Friday, July 20, 2012
Looking Into That Crystal Ball
If you’re determined enough, you can make anything happen. Your mind is a strange and fascinating thing. Let it work for you. So the first step when looking into the future is to think positively. Imagine yourself a success, and you’ll most likely succeed.
To help plan for the future, know where you hope to be in five years. What kind of writing—articles, stories, books, or a combination of these—do you anticipate producing? How much money do you want to be making? Knowing the answers to these questions will help you obtain the skills necessary for you to succeed.
To make sure you get where you want to go, you’ve got to create a five-year plan. This shouldn’t be set in concrete, but be flexible enough to change as time goes on. But at least you’ll know where you want to end up at the end of that time.
Begin by figuring out where you want to be at the end of your career. Do you see an end, or do you plan to write for the rest of your life? In the beginning, you may not know where you fit in the freelancing world, but after a year or two, you should have a pretty good idea. A freelance career is a living thing. It changes and evolves as it goes, so you’ll need to do the same.
Imagine where you’ll be two years from now. Do you see yourself working full time as a freelancer or do you plan on working part-time for the foreseeable future?
What kind of assignments do you want to receive on a regular basis? And what do you need to know to get them—knowledge, experience, kind of people for contacts, etc.? What have you done so far that will help you get started along this path? Make a list or a spreadsheet of every writing project or job, noting how you did it, with whom you were in contact, and how much you were paid. Seeing that information all together on paper will show you just how well you’re progressing or not. And if not, you’ll be able to see where you’re falling short.
What barriers do you see between where you are now and where you want to be in five years? Don’t be shy or sugar-coat the your situation. Note everything in detail. Is the lack of sufficient funds holding you back? Do you see a way around this? Do your family and friends support you, either financially or emotionally? Do you feel like a writer?
Analyze the current publishing situation. Things haven’t been so great lately. Will that affect your long-term plan. How can you adapt your plan to fit into upcoming industry changes? Do you see yourself publishing ebooks or are you set on print publishing?
How well do you present yourself and your talents? Are you shy about promoting yourself? Do you think that writers shouldn’t do that? Too many beginning writers pick up that kind of attitude from their schooling. To be a successful writer, you have to live in a studio apartment and starve for your craft. That’s nonsense. In today’s world, writers are working professionals just like lots of other people. And don’t let anyone tell you otherwise.
Do you overreact to criticism? Beginning writers are notoriously thin-skinned. You may think everyone is out to steal your work. If it’s worth stealing, then perhaps you’d have something to worry about. But as a beginner, it mostly likely isn't. Instead, concentrate on making your writing the best it can be.

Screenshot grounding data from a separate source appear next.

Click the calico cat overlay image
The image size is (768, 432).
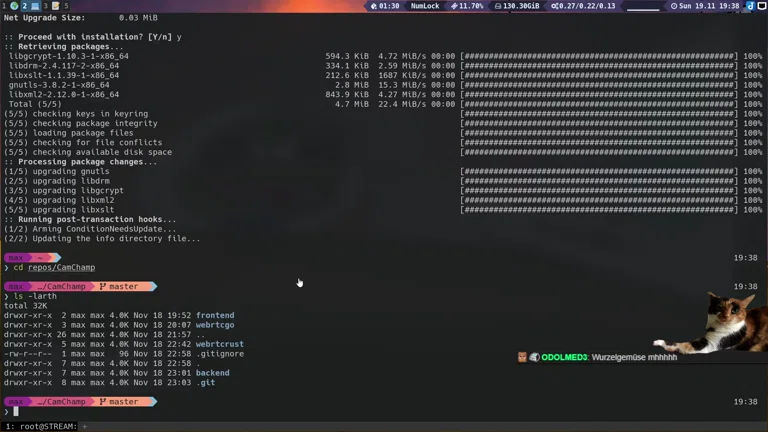click(731, 322)
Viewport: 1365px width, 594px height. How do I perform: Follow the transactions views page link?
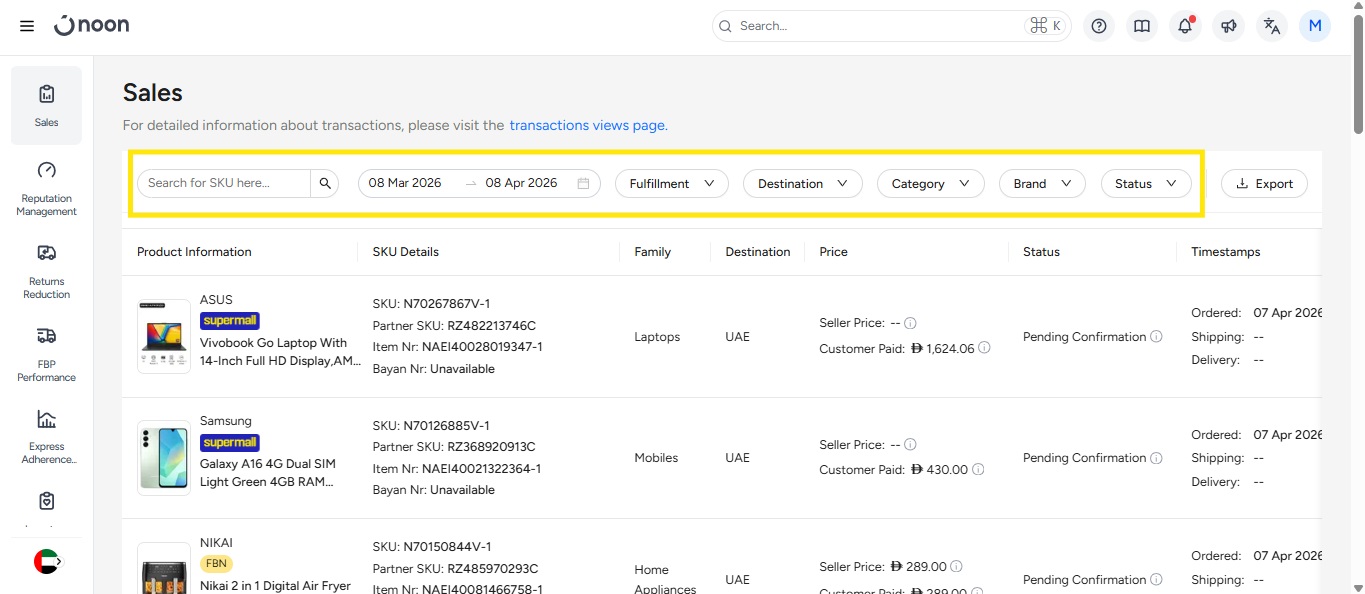tap(588, 125)
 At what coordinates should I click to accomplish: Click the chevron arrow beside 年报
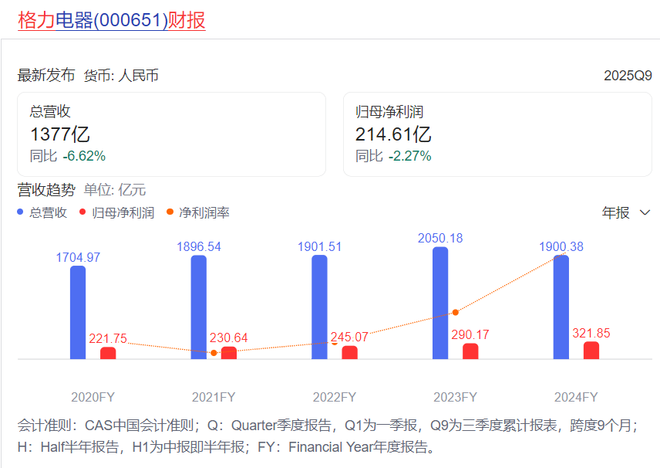[x=644, y=212]
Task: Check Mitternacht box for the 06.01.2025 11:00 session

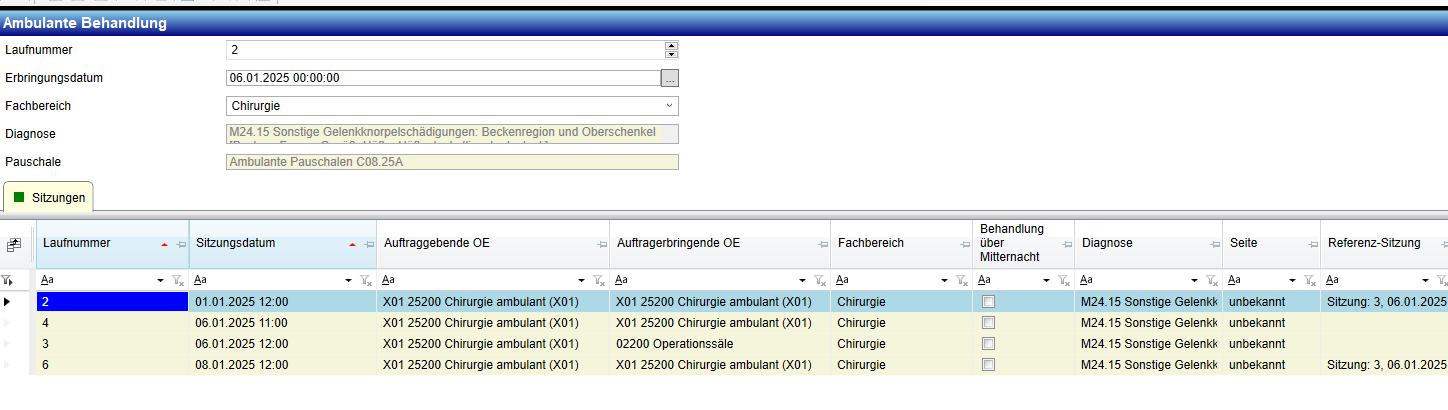Action: coord(988,323)
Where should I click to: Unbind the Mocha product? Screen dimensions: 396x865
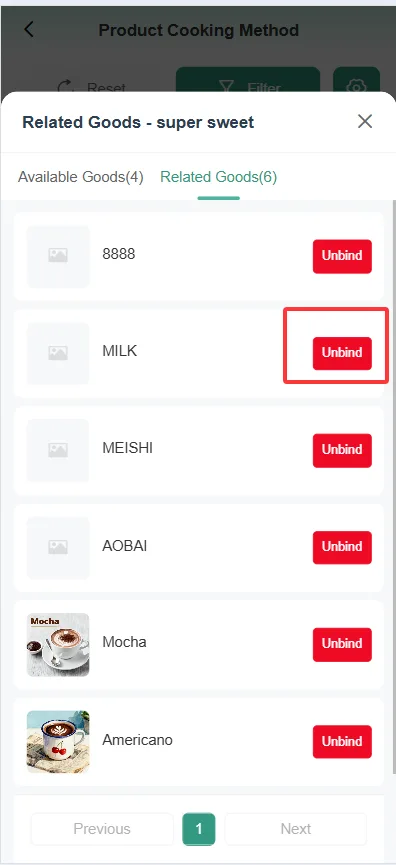(x=342, y=644)
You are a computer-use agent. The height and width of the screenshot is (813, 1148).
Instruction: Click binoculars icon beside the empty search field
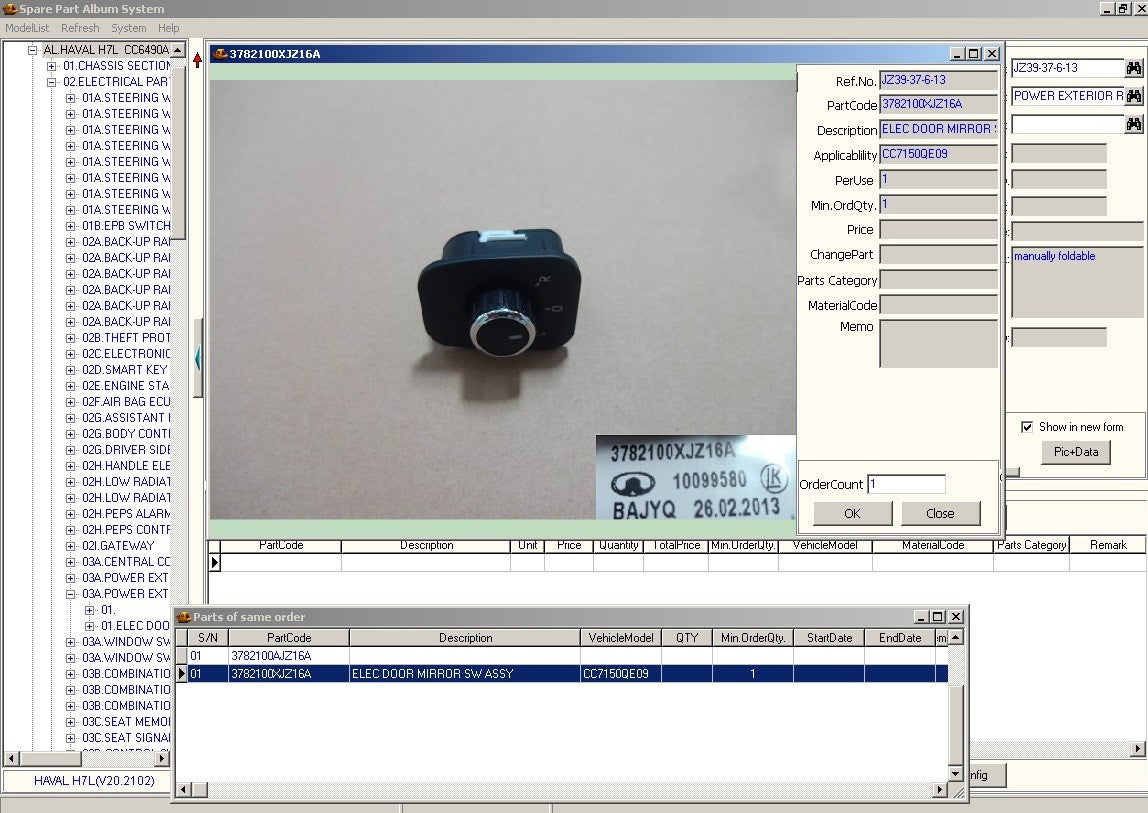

Are you trying to handle everything yourself instead of looking for the right kind of help? If you’re having problems with a particular skill, get some help, either through a tutor or a class. Find out all you can about the kind of writing you intend to do. Read lots of examples of it. Become very familiar with its style or organization. Don’t think just because you read articles, stories, or books that you know how to write them.
What warnings have been coming back to you that you've ignored? Have you had the same pieces rejected again and again? Have any editors hinted at why they’ve rejected your work? Try to get some feedback, even from your friends. After all, some of them may be avid readers.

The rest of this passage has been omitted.